§ **Seçilmiş Metin**
◇ ◇ ◇ ◇ ◇
Bir şeyler oluyor biliyor musun?
O bir şeylerin içinde ben olmuyorum… Kıyamet koptu, bak bunu bilmiyorsun…
Oysa hep ikimiz olurduk, her öyküm sanaydı, hem düşüm sana yazılıydı, ama olmuyor artık…Sen herkessin dedim bir gün ve herkes hiç kimse oldu….

Bilseydim demezdim…
Ne çok şey demişim dememem gereken…Bilseymişim yapar mıymışım gene, yapardım belki de… Kardeşim böyle diyor en azından… Sen yapardın…

Küçük bir kızmışım 1970’li yıllarda. Ne yaptığımı sorsalar bilmem. Bolca Türk filmi izlerdim sinemalarda televizyon yokken, aşkı ihtiras sanarak, bir de “Doğan Kardeş” dergisi vardı bilirsin, onu okurdum- haftalık bir dergi-. Çizgi romanlar, öyküler olurdu… Bir de “Yüzüm Kızardı” köşesi vardı. Bir kız yazardı, ne yapmış da yüzü kızarmışı.“Bugün annemin en sevdiği vazoyu kırdım, korkumdan gizledim, sonra annem anlayınca gerçeği, yalan söylemekten yüzüm kızardı”. Böyle öykülerdi işte, benim de yüzüm kızarırdı… Bir de 2000 yılından söz ederlerdi, kıyamet kopacakmış, hepimiz ölecekmişiz, cayır ateşlerde yanacakmışız. Yaşımı hesaplardım, kırka yakın olurum derdim, ne ihtiyar bir yaş ve de öleceğiz… Hiç sevmezdim geleceği ve 2000 yılını…

Sen hep vardın… Uzaklardan gelecektin, biliyordum…

Sonrası karışık…

Ben 2000 yılından korktum hep…

Büyüdüm. Ülkede terör oldu. Terör denilen şey olmasa hiç sorun olmaz dedim, aşık oldum, ama hep seni bekledim… Zamanla filimler geleceği anlatır oldular, bilimkurgu derler ya onlara ilgim arttı, televizyon vardı artık. Uzay Yolu diye bir dizi vardı, bilir misin? Nasıl da uzaktan aletlerle kapıları açıyorlardı, çok olağan izledim… Dizide en hoşuma giden insanca duygulardı. Arada Mr. Spack da üzülebiliyordu düşünsene, o insan bile değildi, biliyorsun onun duyguları yoktur. O bile üzülebiliyorsa diyordum, anla işte…Gelecekte her şey muhteşem olacaktı. Teknolojik rahatlıkla beraber sevgi yoğunluğu…. Bilimkurguda her şey olabiliyordu, ama en güzeli aşk ve insanlık hep vardı…

Bu arada yıllar geçiyordu, terör bitiyordu, yeni şeyler oluyordu, bilimle uğraşıyordum, seni hep özlüyordum… Doğan Kardeş öğretisi ile yüzüm de kızarıyordu.
◇ ◇ ◇ ◇ ◇
§ **Kaynak Malzeme**
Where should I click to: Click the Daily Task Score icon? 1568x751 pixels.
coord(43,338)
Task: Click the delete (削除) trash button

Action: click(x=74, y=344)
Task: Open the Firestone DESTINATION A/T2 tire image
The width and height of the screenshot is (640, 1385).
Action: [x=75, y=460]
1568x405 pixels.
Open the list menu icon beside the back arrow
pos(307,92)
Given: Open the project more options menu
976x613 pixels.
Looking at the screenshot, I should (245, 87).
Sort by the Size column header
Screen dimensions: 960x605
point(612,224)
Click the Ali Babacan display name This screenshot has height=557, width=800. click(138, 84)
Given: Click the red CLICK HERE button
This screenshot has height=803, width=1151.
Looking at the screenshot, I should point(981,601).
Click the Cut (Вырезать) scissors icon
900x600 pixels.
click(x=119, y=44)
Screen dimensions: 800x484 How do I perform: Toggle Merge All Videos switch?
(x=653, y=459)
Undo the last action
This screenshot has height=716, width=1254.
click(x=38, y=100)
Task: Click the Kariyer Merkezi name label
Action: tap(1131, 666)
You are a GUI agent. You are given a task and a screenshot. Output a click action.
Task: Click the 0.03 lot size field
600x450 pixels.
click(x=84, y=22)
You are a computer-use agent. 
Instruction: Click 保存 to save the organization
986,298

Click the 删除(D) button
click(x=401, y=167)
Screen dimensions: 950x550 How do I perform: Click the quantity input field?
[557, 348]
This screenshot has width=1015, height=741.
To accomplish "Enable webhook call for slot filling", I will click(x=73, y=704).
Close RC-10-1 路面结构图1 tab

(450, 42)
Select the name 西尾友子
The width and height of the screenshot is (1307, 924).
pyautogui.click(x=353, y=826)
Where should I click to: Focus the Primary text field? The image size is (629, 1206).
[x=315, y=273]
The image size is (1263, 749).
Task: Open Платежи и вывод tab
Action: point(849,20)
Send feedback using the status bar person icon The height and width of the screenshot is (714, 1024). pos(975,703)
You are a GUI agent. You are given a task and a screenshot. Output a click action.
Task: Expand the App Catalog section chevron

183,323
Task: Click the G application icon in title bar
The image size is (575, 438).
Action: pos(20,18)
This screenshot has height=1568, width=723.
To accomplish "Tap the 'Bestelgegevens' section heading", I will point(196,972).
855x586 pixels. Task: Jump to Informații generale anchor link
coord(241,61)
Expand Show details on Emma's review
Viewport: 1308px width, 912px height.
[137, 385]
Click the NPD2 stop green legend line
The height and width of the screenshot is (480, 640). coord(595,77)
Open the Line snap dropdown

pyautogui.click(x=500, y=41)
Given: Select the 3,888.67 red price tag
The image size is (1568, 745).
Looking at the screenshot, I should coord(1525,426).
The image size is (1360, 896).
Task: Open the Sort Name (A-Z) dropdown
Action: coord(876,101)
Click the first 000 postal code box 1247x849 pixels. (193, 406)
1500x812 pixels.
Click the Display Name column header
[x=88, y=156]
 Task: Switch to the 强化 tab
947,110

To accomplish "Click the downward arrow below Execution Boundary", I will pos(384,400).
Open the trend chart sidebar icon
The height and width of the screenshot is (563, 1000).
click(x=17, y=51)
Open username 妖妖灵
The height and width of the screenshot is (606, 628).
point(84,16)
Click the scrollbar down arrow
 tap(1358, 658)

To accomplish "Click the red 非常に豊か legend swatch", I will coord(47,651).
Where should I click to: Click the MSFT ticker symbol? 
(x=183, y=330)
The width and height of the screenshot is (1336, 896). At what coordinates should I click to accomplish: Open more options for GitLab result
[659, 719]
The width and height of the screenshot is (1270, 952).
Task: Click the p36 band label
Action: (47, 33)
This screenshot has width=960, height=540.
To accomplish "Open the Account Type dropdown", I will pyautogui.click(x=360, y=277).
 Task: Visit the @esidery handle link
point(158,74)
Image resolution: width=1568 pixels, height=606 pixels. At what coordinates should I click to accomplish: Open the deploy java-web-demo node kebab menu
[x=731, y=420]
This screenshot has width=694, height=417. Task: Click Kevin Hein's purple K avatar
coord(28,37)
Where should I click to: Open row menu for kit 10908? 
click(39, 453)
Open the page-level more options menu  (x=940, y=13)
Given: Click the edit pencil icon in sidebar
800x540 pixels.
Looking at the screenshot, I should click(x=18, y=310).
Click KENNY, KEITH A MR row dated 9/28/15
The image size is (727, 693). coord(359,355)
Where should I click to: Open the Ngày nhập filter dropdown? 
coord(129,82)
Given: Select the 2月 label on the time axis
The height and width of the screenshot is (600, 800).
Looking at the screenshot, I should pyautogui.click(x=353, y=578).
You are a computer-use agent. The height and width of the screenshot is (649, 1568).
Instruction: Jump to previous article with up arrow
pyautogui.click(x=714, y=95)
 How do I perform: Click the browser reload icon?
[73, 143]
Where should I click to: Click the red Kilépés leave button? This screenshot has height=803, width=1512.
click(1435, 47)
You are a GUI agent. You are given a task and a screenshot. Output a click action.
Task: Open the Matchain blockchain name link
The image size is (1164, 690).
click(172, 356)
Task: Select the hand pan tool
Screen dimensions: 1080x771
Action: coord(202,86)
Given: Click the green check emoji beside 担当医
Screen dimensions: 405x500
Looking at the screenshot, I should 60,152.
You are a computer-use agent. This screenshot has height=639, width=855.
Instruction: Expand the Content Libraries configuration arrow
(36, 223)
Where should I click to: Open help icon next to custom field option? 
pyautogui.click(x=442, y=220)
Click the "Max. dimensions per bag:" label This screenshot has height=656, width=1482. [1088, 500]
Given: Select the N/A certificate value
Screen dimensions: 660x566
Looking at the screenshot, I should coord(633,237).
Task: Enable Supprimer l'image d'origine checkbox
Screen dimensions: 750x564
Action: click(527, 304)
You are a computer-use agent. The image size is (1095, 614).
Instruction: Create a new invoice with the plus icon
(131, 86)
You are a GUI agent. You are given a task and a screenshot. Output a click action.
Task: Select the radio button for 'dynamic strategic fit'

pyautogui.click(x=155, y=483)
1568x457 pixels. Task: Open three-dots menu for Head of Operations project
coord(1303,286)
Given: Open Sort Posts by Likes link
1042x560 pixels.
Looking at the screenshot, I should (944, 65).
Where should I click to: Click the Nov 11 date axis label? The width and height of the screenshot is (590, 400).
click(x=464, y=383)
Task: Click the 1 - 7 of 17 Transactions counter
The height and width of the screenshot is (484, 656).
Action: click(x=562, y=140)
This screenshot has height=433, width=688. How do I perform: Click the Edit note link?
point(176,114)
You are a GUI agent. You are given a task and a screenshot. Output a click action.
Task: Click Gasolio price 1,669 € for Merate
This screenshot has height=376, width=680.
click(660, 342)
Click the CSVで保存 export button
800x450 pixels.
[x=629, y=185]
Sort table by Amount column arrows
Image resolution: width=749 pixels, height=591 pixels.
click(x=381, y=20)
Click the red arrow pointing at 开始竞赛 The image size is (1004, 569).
◇ ◇ ◇ ◇ ◇
§ **Görev Tanımı A**
2000 yılı korkusunu anlatan metinde adı geçen dergiyi, dergi köşesini ve televizyon dizisini adlarıyla sıralayınız.
§ **Görev Tanımı B**
2000 yılı korkusunu anlatan metinde "Büyüdüm. Ülkede terör" sözlerinden "yüzüm de kızarıyordu." sözlerine kadar olan bölümü harfiyen aktarınız.
§ **Görev Tanımı C**
2000 yılı korkusunu anlatan metni son cümlesinden itibaren sürdürünüz.
Liste, metinden ayrı ve bağımsız bir malzemedir.

§ **Yazılı Yanıt A**
- Doğan Kardeş (dergi)
- Yüzüm Kızardı (köşe)
- Uzay Yolu (dizi)

§ **Yazılı Yanıt B**
Büyüdüm. Ülkede terör oldu. Terör denilen şey olmasa hiç sorun olmaz dedim, aşık oldum, ama hep seni bekledim… Zamanla filimler geleceği anlatır oldular, bilimkurgu derler ya onlara ilgim arttı, televizyon vardı artık. Uzay Yolu diye bir dizi vardı, bilir misin? Nasıl da uzaktan aletlerle kapıları açıyorlardı, çok olağan izledim… Dizide en hoşuma giden insanca duygulardı. Arada Mr. Spack da üzülebiliyordu düşünsene, o insan bile değildi, biliyorsun onun duyguları yoktur. O bile üzülebiliyorsa diyordum, anla işte…Gelecekte her şey muhteşem olacaktı. Teknolojik rahatlıkla beraber sevgi yoğunluğu…. Bilimkurguda her şey olabiliyordu, ama en güzeli aşk ve insanlık hep vardı…

Bu arada yıllar geçiyordu, terör bitiyordu, yeni şeyler oluyordu, bilimle uğraşıyordum, seni hep özlüyordum… Doğan Kardeş öğretisi ile yüzüm de kızarıyordu.

§ **Yazılı Yanıt C**
Bilimdeki gelişmeler, yeni buluşlar ve senin gelmenin ötesinde geleceği merak etmiyordum.
Bilim gelişti- teknoloji hızlı geldi, daha doğrusu gelmiş, ben anlamamışım bile, insanla ilgiliydim görememişim…Araştırma yapmak için kütüphaneye giderdim düşünsene, gecenin 12 sinde biterdi işim, Bilkent yollarında kamyonlara otostop yapardım. Hani biri kaçırsa- başıma bir şey gelse, kim anlardı kütüphane çıkışında araç bulamadığımı…Ama o zamanlar cep telefonu yoktu, bilgisayar çok lüks bir şeydi… İş güç arasında arada aklıma gelirdi geçen yıllar ve kıyametin yaklaştığı… Gelecek gelmeden, her şey bitmeden anları yaşamaya odaklanırdım.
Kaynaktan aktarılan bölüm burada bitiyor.